Suppose the following data:
y x1 x2 x3 ...
1: 1 0 0.3742991 0.8801190 ...
2: 8 1 0.5952571 0.5570877 ...
3: 3 1 0.7512366 3.0847152 ...
4: 1 1 0.7222142 3.3359335 ...
5: 9 0 0.4699963 4.9957369 ...
---
10T: 6 1 0.3581322 8.4544518 ...
I am trying to estimate $E[y|x]$. Suppose I am using a linear regression model. To make the model-fitting fit into memory, I am inclined to make 2 models: one for $x_1 = 0$ and other for $x_1 = 1$. I am trying to understand the implications and assumptions as good as possible of my decision.

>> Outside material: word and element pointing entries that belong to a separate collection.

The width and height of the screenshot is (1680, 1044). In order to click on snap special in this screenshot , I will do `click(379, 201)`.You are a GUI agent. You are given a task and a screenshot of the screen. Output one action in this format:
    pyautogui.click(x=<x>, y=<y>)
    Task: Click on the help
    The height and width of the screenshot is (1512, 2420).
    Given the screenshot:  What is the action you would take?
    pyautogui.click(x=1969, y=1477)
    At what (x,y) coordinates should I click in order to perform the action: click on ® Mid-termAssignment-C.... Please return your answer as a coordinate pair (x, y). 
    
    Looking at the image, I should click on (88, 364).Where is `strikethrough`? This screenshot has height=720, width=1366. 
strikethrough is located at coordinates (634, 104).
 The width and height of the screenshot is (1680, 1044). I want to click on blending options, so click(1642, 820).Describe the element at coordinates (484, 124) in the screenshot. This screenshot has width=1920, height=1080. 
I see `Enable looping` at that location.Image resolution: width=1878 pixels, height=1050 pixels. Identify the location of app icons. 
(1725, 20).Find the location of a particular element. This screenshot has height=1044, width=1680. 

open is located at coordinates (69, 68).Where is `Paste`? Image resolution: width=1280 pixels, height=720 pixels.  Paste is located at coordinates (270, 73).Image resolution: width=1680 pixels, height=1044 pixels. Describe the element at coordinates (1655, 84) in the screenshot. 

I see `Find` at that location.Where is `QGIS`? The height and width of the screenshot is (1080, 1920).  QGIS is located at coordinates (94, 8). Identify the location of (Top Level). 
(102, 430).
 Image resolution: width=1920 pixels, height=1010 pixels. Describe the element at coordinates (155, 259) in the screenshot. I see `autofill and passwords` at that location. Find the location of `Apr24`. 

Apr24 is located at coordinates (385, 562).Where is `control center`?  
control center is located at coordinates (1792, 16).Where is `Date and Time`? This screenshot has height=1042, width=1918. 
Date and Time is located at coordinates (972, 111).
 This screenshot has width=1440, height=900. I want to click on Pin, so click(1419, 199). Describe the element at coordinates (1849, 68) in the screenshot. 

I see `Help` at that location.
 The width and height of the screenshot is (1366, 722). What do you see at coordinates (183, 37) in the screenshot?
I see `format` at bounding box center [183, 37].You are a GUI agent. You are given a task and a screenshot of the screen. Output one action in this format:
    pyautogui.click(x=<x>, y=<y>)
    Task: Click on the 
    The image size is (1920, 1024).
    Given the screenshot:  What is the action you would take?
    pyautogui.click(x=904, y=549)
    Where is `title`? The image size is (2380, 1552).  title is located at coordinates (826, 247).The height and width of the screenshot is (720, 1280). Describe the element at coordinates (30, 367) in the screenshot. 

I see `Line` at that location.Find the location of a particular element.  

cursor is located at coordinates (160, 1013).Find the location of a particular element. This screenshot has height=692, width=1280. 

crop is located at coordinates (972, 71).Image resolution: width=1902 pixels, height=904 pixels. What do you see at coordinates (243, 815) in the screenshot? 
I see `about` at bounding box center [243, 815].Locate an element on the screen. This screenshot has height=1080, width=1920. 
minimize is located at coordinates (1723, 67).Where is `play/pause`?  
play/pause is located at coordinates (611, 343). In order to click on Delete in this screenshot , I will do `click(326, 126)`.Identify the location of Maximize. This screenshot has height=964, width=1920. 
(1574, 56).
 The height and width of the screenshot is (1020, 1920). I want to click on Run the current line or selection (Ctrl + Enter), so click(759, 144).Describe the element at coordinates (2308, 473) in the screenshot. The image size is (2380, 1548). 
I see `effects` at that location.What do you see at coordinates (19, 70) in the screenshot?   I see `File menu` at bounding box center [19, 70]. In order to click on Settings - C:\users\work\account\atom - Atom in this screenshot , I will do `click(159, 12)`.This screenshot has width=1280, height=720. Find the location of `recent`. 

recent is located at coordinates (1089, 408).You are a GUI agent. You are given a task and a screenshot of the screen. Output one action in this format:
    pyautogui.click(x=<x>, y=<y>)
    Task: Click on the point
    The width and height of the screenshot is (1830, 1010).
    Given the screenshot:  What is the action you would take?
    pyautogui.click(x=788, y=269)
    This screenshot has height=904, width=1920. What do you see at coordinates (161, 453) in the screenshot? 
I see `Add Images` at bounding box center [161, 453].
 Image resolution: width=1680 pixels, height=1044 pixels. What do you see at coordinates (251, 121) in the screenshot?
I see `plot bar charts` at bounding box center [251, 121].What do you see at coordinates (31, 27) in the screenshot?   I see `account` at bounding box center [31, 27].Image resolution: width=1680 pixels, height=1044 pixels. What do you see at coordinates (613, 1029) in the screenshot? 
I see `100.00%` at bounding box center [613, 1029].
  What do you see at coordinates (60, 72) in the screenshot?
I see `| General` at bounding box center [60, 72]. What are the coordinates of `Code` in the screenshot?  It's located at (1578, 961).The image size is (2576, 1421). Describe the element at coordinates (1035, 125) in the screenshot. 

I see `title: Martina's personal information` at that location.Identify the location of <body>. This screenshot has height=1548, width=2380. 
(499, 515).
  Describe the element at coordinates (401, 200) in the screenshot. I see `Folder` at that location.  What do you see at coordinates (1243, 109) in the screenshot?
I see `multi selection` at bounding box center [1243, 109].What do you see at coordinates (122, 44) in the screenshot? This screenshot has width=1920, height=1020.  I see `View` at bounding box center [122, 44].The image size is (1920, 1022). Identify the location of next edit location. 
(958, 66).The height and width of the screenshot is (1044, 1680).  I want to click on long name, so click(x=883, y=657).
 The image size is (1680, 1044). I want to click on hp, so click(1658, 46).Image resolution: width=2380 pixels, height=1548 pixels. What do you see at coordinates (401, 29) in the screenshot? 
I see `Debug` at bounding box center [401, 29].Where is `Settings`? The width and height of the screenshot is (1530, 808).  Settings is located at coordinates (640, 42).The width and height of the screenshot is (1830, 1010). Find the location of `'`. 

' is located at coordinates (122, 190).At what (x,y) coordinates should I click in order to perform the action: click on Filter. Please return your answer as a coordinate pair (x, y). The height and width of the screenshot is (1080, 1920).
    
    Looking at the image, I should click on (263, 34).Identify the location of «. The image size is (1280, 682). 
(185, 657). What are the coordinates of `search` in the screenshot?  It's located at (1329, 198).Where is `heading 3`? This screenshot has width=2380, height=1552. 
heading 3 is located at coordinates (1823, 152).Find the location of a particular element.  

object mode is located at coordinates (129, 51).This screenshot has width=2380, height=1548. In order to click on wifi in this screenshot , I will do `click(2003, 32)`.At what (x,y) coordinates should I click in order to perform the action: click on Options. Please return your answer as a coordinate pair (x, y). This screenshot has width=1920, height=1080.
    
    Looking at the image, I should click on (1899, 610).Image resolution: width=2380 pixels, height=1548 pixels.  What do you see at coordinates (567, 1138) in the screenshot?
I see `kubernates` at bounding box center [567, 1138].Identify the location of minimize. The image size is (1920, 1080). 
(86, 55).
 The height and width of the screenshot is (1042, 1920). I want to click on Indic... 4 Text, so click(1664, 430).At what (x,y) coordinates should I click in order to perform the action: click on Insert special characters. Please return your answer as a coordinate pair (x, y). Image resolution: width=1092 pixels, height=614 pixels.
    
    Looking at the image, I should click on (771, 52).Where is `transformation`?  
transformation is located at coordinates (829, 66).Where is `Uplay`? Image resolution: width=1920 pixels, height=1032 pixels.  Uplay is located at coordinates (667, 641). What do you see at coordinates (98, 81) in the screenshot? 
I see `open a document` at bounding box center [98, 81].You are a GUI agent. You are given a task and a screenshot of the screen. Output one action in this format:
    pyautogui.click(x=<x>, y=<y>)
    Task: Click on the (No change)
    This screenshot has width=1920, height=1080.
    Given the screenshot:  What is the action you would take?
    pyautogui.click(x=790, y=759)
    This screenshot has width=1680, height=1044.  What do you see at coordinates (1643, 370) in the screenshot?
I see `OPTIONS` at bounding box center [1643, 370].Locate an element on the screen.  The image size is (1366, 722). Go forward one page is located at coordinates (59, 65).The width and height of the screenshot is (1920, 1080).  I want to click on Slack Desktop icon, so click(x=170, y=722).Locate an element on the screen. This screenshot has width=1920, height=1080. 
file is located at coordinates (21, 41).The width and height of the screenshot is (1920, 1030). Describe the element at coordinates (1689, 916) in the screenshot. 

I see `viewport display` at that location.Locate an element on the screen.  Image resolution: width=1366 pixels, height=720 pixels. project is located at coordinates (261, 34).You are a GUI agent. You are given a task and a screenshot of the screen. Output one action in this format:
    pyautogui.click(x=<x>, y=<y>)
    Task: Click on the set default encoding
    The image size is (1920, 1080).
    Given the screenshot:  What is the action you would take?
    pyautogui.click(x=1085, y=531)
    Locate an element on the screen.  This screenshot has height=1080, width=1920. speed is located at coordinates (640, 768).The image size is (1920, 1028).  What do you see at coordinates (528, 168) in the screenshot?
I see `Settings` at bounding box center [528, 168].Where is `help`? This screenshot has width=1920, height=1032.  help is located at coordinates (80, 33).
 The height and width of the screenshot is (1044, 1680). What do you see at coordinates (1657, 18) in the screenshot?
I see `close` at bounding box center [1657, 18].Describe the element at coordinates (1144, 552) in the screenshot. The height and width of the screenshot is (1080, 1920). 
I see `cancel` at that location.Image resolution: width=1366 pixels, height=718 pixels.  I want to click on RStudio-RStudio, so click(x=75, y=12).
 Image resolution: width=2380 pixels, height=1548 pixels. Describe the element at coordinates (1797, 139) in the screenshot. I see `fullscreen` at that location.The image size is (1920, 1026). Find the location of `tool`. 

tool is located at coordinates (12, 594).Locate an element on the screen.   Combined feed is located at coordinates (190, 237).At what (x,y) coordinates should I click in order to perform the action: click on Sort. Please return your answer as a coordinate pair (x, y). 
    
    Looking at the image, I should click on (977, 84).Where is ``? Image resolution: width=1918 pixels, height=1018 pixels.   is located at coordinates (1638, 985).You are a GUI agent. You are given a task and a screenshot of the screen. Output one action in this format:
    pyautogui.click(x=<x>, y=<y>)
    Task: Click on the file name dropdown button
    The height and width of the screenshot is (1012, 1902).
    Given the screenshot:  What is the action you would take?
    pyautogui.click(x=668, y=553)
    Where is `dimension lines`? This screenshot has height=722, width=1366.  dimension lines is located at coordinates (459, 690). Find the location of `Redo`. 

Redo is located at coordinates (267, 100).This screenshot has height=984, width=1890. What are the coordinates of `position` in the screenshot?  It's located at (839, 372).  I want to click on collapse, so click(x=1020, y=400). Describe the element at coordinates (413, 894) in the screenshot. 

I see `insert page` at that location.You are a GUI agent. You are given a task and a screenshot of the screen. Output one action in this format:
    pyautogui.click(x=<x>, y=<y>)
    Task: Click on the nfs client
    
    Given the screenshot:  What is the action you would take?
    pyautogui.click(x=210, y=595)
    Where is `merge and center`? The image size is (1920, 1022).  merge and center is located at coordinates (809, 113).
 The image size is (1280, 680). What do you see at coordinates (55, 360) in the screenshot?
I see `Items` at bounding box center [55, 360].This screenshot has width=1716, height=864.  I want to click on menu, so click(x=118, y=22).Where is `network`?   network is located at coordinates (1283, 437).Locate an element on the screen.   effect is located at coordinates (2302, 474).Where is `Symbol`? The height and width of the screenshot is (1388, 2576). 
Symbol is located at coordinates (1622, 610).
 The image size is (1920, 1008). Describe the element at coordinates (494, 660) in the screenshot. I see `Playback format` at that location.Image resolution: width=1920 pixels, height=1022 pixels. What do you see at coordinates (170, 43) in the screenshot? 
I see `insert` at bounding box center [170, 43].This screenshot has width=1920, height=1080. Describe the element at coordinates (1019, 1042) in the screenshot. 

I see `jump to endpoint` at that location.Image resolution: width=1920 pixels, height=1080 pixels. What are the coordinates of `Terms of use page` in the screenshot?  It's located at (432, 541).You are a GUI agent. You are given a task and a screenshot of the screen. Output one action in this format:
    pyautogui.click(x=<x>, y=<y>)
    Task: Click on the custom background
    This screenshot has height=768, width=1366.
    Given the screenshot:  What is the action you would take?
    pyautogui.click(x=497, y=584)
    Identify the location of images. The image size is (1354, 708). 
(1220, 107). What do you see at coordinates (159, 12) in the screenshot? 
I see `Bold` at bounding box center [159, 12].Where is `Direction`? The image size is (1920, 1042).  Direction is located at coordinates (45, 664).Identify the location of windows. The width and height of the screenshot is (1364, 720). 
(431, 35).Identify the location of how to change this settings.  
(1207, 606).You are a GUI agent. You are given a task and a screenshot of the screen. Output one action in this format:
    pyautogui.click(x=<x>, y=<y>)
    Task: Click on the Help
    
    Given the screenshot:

Note: In reality I have lots of data and a multi-class variable that seems suitable for model splitting.
- Brainstorm 1 -
To understand the implications and assumptions I am inclined to think in (un)directed graphs and causality, but I am not sure whether I am on the right track.
- Brainstorm 2 -
Using iterated expectation: $E[y|x] = E[y|x,x_1=0] P(x_1=0) + E[y|x,x_1=1] P(x_1=1)$. The expected values on the right hand side are estimated with the 2 models and $P(x_1)$ is estimated from data. So the two models are as good as one model? Hmm... still feel as I am missing... a lot. What about the extra degrees of freedom when using two models instead of one?
- Brainstorm 3 -
Data can be seen as hierarchical (cf. comments Bar) with top layer classes determined by $x_1$. Then one can model the data using one multilevel regression model (MLR) or using two OLS models. This question has been asked and answered before here. In short, the MLR is more parsimonious, more easy to interpret and has less variable (i.e. biased) but more precise estimators than OLS.